In considering the ways in which Parliament’s contribution might be further enhanced in the future, three issues stand out. The first concerns the internal institutional allocation of responsibilities for dealing with human rights-related matters. At present, there are two separate forums which have all too little interaction. They are the Committee on Civil Liberties and Internal Affairs Committee and the Sub-Committee on Human Rights of the Committee on Foreign Affairs, Security and Defence Policy.91 The Parliament itself has acknowledged the need for its own ‘bodies dealing with human rights and democracy issues to be more effectively co-ordinated’.92 The existing arrangement, born of various internal accommodations, reflects and even reinforces the split between the internal and external dimensions of human rights policy which this article argues is counter-productive and ultimately incompatible with the quest for a coherent EU policy.

The second issue concerns standards. The Parliament continues to entertain a debate over the normative content of human rights which, on some occasions, has led to a virtual stalemate, especially in relation to the scope and status of social rights.
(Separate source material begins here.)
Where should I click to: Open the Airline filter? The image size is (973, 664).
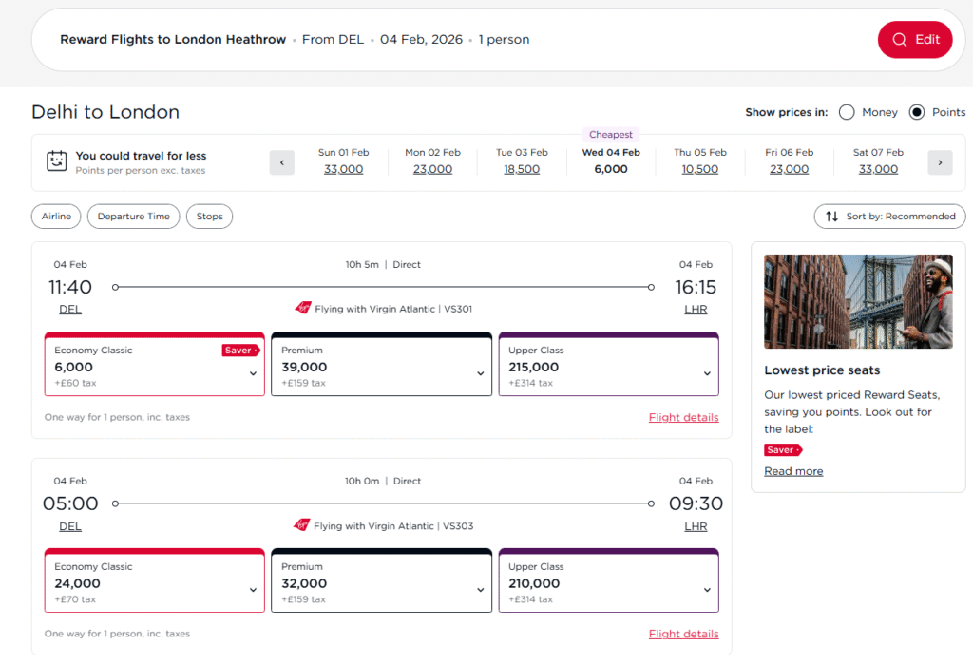point(56,217)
This is essentially an anachronistic debate which, in almost all other contexts, has long since been settled. All EU Member States are parties to the European Social Charter and the International Covenant on Economic, Social and Cultural Rights. Moreover, a significant range of social rights find explicit recognition in the EU and EC Treaties.

The third and most important issue concerns the relationship between the Parliament on the one hand and the Council and the Commission on the other.93 Neither have proved to be consistent or reliable interlocutors on human rights matters. In the case of the Council, Parliament has long been highly critical of the Council’s Annual Memorandum describing the human rights activities of the Council and the Member States in the framework of CSFP on the grounds that it is lacking in detail and is submitted on an irregular and unpredictable schedule. Similarly, reports that are drawn up within the CFSP framework and deal with the human rights situation in third countries are not routinely made available to Parliament. In the case of the Commission, the relationship is also based on inadequate information flows and a degree of uncertainty as to the type of information which Parliament is entitled to seek from the Commission. For several years now the Parliament has sought to spell out the structure that Commission reports should follow and the types of information it would like to receive. Much of this relates to analysis as well as raw data. The response has been limited.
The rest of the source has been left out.